Unit log messages go to /var/log/unit.log — tail it during deployments to catch startup errors before they reach users:

# Watch for errors during deployment
tail -f /var/log/unit.log | grep -E "(error|warning|NOTICE)"

# Common startup errors:
# "failed to apply new conf" — JSON syntax error in config
# "unable to open ... module" — language module not installed
# "system error: permission denied" — wrong user/group for app files

For automated rollback, capture the current config before deploying and restore if the health check fails:

# Save current config
PREV_CONFIG=$(curl -s --unix-socket /var/run/control.unit.sock \
  http://localhost/config/applications/fastapi)

# Deploy
curl -X PUT --unix-socket /var/run/control.unit.sock \
  http://localhost/config/applications/fastapi/path \
  -d '"/var/www/fastapi-app-v3"'

# Health check
if ! check_unit_health fastapi; then
  echo "Rollback triggered"
  echo "$PREV_CONFIG" | curl -X PUT --unix-socket /var/run/control.unit.sock \
    http://localhost/config/applications/fastapi -H "Content-Type: application/json" -d @-
fi

Go App Deployment

Unit supports Go apps compiled as shared libraries.
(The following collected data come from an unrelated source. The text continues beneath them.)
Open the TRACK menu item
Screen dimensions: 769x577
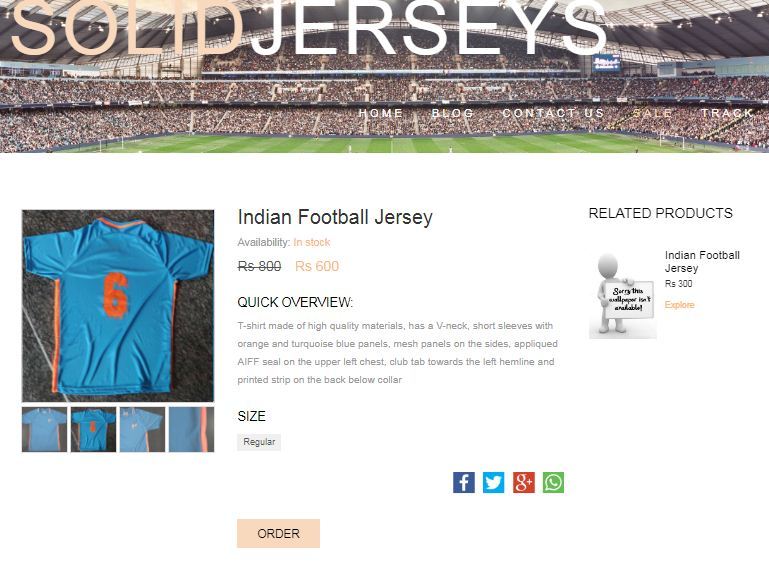point(727,113)
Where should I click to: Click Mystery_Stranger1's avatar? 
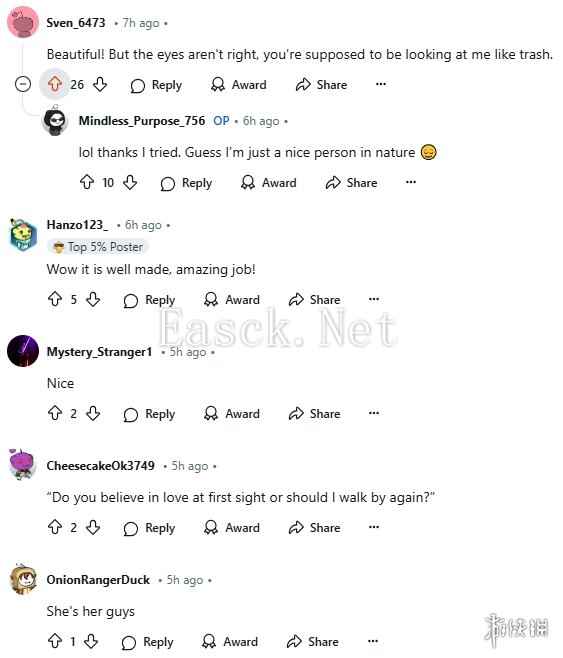tap(23, 351)
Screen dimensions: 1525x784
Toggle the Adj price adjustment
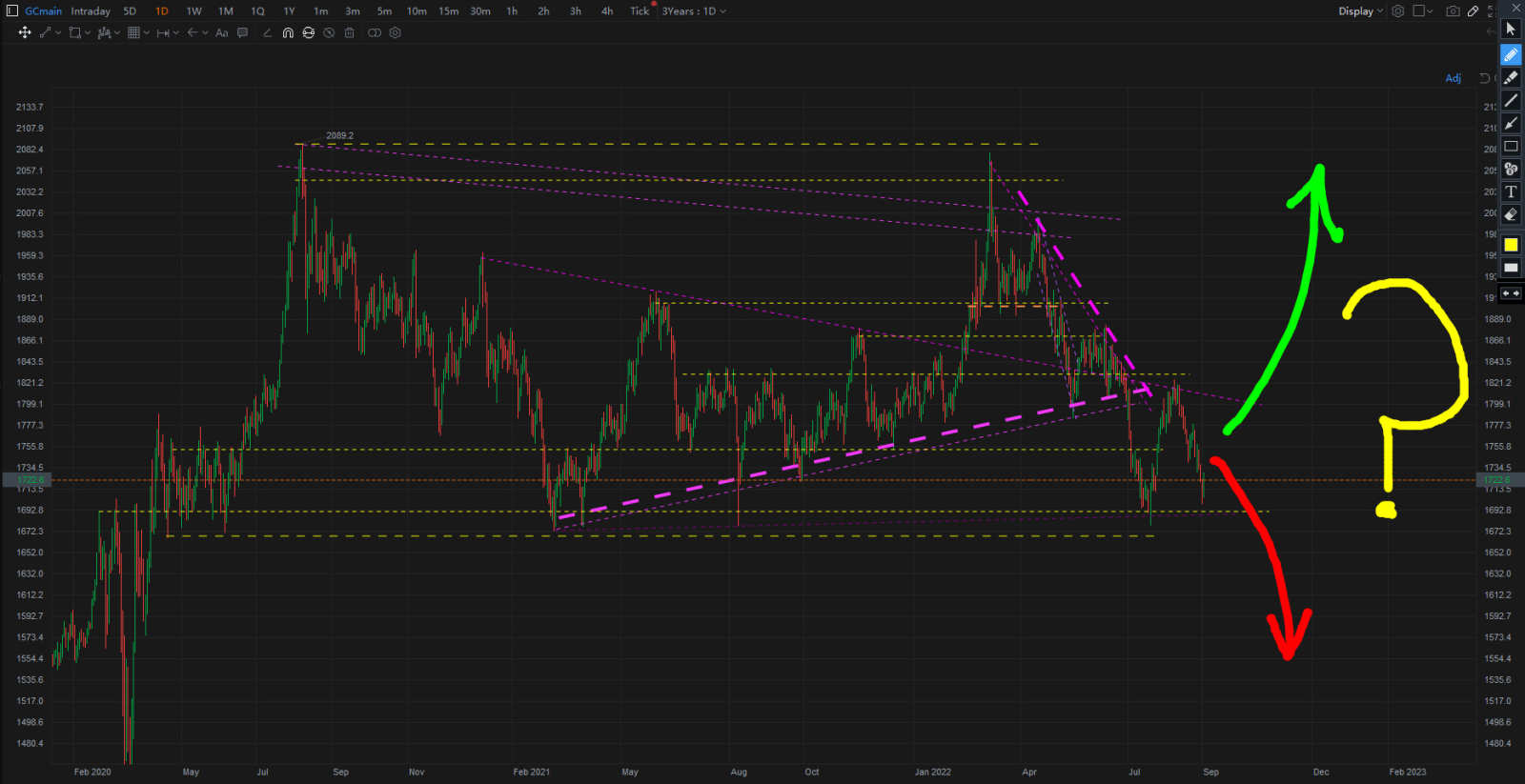coord(1453,78)
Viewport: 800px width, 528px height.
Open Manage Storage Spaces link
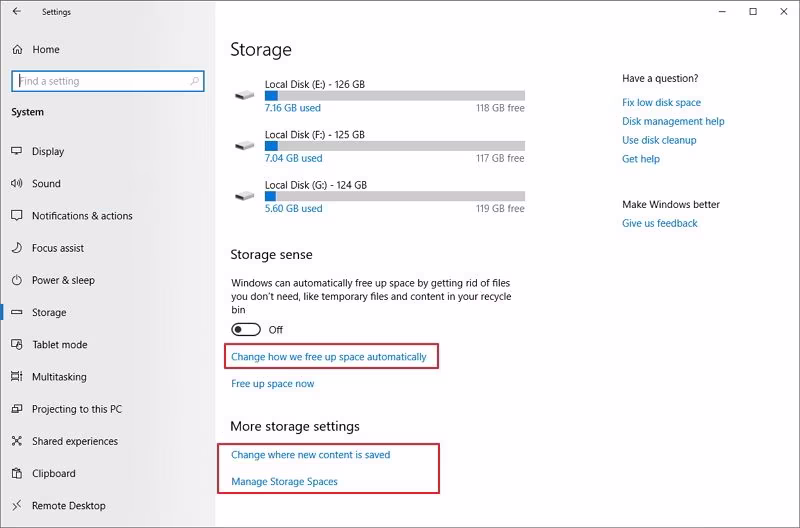pyautogui.click(x=284, y=482)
Unlike Python or Node, Go apps need to be compiled with Unit’s Go module:

# Install Go module for Unit
go get unit.nginx.org/go

# main.go — wrap your handler with Unit's ListenAndServe
package main

import (
    "fmt"
    "net/http"
    "unit.nginx.org/go"
)

func handler(w http.ResponseWriter, r *http.Request) {
    fmt.Fprintf(w, `{"status":"ok","path":"%s"}`, r.URL.Path)
}

func main() {
    http.HandleFunc("/", handler)
    unit.ListenAndServe(":0", nil)
}
# Build as a shared library
go build -buildmode=c-shared -o /var/www/goapp/app.so

# Configure Unit
curl -X PUT --unix-socket /var/run/control.unit.sock \
  http://localhost/config/applications/goapp \
  -H "Content-Type: application/json" \
  -d '{
    "type": "go",
    "executable": "/var/www/goapp/app.so",
    "processes": 4,
    "user": "unit",
    "group": "unit"
  }'

Go apps in Unit run as native shared libraries — no interpreter overhead, no port conflicts between apps. Each app uses Unit’s shared process pool management regardless of language.